Carers in the workplace should be provided with a ‘carer’s passport’ which would qualify them for financial support when they have to take time away from work to look after a family member and which would stay with them throughout their working lives.
Deborah Hargreaves, Friends Provident Foundation journalist fellow, is calling for the institution of feminine corporations to help redress gender imbalance in business, and says carers are getting a raw deal from government and that looking after older, disabled or seriously ill relatives should be treated much like maternity leave.
The idea of a carer’s passport has been championed by the charity, Carers UK which has received funding from the Department of Health and Social Care to investigate the possibilities. According to the charity more than six hundred people a day leave their jobs to look after a sick, disabled or elderly relative. It says more than two and a half million people have quit their jobs in the past five years to care for someone in their family whose age or level of illness or disability requires significant support while five million more are struggling to juggle work and care, hanging on to their jobs by their fingertips.

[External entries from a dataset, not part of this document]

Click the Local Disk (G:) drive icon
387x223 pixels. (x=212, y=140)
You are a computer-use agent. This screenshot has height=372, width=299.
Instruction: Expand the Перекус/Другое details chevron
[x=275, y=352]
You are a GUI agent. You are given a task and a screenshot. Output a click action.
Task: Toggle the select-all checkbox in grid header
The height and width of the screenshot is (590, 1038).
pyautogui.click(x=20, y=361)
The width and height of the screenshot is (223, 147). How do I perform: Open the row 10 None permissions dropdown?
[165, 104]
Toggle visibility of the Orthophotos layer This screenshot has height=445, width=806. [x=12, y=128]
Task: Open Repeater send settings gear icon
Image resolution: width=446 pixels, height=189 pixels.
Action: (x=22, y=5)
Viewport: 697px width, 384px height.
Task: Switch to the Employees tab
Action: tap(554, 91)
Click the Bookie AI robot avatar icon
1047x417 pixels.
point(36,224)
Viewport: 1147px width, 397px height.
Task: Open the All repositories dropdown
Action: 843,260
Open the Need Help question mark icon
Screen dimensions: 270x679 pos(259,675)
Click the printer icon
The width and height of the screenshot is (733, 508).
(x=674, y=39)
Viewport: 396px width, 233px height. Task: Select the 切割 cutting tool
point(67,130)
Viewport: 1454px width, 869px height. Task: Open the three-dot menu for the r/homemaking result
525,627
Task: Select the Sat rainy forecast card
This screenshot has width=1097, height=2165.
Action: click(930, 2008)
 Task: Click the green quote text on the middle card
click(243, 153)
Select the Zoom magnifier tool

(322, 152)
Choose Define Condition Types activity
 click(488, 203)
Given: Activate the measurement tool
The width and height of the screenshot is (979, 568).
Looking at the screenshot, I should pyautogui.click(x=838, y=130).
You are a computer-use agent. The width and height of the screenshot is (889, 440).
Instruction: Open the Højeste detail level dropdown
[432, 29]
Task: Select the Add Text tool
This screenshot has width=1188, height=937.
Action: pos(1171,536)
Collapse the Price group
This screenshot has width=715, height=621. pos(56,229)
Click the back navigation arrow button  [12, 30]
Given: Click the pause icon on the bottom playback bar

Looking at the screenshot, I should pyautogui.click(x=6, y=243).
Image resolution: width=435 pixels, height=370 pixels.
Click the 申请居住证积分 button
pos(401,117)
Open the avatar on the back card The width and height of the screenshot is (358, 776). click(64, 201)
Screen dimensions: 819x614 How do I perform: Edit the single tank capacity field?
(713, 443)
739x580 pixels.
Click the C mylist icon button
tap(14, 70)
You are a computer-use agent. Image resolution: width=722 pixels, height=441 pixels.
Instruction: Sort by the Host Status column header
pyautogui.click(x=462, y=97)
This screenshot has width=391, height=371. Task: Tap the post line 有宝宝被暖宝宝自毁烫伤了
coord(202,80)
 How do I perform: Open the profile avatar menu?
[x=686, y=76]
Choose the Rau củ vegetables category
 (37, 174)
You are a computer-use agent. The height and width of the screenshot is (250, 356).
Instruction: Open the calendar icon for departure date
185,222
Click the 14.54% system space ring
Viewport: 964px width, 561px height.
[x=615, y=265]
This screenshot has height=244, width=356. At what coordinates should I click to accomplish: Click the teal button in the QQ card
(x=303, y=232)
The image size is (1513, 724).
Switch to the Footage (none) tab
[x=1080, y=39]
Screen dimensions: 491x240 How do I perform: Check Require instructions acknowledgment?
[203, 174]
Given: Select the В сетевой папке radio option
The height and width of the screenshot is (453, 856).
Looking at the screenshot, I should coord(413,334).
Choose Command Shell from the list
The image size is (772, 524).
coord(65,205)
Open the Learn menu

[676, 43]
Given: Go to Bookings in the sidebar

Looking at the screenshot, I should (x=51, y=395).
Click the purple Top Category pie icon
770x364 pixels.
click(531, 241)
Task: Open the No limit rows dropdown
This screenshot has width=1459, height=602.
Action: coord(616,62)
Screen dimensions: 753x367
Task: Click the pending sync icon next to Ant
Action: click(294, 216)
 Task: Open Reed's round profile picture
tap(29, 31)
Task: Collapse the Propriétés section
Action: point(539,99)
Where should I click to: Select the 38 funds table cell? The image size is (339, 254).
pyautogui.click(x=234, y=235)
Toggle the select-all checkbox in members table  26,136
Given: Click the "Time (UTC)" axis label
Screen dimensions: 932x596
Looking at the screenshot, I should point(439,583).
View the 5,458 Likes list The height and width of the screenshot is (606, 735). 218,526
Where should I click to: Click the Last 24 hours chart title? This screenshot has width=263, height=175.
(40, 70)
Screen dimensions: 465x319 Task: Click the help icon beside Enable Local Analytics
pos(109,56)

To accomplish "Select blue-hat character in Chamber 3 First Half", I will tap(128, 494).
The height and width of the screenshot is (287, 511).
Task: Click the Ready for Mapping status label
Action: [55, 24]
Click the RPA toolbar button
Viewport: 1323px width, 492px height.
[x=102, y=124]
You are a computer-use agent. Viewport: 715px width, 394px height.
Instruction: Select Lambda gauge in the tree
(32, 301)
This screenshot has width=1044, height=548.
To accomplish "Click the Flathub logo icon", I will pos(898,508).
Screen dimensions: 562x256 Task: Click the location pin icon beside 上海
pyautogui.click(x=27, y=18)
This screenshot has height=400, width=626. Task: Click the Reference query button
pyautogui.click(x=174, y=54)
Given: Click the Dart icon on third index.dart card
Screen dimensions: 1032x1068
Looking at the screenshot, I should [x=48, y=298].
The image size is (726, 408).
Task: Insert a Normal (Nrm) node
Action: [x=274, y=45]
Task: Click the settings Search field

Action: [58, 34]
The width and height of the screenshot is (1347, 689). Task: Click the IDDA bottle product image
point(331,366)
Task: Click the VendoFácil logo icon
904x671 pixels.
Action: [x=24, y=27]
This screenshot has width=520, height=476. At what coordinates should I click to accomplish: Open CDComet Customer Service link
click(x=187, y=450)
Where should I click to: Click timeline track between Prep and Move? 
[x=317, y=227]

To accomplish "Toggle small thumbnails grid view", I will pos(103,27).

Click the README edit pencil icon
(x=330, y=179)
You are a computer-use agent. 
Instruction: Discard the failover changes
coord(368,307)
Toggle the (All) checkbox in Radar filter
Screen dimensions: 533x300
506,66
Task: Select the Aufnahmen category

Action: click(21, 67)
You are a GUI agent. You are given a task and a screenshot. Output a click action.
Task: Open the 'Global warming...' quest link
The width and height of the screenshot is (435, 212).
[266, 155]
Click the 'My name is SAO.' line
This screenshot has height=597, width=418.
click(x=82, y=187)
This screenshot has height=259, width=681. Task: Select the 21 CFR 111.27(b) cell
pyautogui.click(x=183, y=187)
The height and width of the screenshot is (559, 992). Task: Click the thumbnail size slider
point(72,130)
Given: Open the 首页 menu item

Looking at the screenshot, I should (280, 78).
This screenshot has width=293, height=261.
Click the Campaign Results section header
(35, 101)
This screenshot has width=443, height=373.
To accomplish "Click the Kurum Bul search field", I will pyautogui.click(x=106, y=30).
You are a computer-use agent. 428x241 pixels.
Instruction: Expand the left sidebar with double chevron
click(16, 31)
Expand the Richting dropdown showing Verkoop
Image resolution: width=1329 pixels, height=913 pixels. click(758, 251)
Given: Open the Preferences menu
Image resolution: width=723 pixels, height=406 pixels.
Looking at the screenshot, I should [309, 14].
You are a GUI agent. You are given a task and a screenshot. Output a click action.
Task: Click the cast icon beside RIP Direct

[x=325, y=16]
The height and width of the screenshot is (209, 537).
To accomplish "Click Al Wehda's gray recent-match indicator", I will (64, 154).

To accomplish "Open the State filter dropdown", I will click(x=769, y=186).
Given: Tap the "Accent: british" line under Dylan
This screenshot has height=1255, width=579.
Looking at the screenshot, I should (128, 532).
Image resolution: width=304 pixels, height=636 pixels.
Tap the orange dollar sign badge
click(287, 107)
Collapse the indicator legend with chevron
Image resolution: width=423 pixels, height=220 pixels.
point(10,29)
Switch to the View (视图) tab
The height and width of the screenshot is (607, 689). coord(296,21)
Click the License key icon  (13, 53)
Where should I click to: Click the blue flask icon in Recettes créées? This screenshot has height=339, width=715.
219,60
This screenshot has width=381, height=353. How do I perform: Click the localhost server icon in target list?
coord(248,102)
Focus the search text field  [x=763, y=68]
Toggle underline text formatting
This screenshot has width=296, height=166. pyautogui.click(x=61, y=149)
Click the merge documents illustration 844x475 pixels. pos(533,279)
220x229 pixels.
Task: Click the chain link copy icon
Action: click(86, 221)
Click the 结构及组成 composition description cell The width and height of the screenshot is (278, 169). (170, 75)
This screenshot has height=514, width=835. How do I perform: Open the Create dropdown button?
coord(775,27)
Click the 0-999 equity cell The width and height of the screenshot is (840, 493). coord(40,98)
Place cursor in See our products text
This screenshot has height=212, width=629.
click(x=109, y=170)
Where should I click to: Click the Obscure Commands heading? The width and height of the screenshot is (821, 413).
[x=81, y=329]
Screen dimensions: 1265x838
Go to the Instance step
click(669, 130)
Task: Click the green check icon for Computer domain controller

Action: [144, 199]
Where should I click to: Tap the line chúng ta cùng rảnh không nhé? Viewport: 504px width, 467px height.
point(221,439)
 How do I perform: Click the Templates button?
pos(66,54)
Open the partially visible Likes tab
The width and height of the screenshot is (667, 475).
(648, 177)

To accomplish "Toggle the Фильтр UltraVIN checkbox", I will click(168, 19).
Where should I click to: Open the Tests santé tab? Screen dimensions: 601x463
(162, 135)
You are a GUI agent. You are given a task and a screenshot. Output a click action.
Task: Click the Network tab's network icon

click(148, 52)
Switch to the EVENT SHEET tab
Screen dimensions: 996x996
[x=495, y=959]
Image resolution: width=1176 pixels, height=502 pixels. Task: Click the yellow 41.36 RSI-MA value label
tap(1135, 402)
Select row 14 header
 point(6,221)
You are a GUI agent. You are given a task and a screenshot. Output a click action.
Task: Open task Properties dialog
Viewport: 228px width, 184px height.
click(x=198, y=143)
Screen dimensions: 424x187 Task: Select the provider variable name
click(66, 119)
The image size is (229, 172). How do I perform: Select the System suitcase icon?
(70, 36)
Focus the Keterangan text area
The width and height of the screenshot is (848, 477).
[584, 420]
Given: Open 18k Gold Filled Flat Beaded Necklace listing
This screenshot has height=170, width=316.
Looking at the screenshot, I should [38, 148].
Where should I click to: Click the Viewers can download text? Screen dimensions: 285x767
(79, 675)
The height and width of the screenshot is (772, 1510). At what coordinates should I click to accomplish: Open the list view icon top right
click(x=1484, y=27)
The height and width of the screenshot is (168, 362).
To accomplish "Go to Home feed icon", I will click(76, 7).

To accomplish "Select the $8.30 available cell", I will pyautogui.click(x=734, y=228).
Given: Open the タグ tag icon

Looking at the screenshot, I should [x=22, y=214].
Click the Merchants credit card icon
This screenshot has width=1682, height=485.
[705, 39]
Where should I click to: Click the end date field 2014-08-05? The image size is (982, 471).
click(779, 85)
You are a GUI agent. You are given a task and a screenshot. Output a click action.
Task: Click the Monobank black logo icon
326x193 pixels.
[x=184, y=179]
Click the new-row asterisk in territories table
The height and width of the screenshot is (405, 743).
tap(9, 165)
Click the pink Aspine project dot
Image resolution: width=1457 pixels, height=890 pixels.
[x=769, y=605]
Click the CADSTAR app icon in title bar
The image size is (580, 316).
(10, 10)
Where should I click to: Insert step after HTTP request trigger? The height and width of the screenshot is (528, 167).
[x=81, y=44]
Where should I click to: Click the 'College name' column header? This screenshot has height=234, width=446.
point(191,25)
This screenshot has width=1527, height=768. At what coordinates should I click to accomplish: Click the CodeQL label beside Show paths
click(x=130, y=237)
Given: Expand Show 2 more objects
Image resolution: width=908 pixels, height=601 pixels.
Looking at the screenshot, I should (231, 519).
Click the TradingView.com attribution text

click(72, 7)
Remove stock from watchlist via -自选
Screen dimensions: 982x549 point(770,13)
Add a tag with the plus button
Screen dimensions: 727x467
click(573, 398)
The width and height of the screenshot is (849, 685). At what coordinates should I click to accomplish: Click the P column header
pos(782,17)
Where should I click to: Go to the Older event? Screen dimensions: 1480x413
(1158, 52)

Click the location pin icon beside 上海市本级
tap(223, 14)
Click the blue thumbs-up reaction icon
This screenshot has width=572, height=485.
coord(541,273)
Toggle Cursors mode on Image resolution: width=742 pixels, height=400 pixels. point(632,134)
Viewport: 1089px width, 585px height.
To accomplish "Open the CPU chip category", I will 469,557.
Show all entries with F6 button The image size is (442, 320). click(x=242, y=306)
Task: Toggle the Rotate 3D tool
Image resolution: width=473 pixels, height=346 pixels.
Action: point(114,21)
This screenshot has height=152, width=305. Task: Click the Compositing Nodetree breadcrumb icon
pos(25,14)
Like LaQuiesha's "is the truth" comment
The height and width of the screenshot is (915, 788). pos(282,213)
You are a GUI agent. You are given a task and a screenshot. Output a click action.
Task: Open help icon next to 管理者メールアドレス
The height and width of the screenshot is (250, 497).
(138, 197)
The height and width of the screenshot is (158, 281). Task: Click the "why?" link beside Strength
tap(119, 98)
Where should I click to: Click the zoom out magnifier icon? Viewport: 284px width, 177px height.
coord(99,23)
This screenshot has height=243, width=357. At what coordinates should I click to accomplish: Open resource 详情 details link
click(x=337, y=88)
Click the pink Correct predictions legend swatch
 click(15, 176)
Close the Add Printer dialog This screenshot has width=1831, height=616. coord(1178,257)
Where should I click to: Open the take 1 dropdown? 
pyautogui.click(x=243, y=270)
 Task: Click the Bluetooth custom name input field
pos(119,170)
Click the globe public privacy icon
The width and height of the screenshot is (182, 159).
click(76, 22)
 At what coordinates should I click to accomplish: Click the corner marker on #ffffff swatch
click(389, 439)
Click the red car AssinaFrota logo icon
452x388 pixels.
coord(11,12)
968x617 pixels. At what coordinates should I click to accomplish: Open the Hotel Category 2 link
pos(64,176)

Deborah interviewed a number of carers for the report including a woman who runs her own company in Wales. She said, “Aged fifty-one, as a menopausal mother of two girls, both under ten and with all their parenting needs, my husband and I found ourselves in the ‘caring for all sandwich.’ We are both freelance arts practitioners who run our own businesses. Our three remaining octogenarian parents were all in crisis. My husbands’ parents, living an hour away and determined to stay in their own home, had ten hospital visits between them in the space of twelve weeks. This involved respite care for my father-in-law in a home whose website looked like a hotel stay and was, in reality, an episode of Fawlty Towers and the Walking Dead. My advice to the staff was: ‘Keep him in his room. Going downstairs to the day lounge will kill him.’ My mother, forty-five minutes away, was then hospitalised for two months and emerged frail and vulnerable. Everything had to stop to deal with this very real ‘care crisis sandwich.’”
The impact of taking an enforced career break to become a carer can be significant. Another of Deborah’s interviewees said, “I was a charity chief exec, but I went self-employed to look after my elderly parents. She went on, “As a woman in my fifties, once I’d done that for a couple of years, no-one would take me on again, I had given up all my seniority.”
The charity, Carers UK, has had more than 150 businesses join its Employers for Carers business forum and commit to helping people combine work and caring. One is Centrica, the parent company of British Gas, which says, “We are working hard to retain a diverse and skilled workforce through our carers’ policies which includes paid carers leave and flexible working from day one of being a carer.”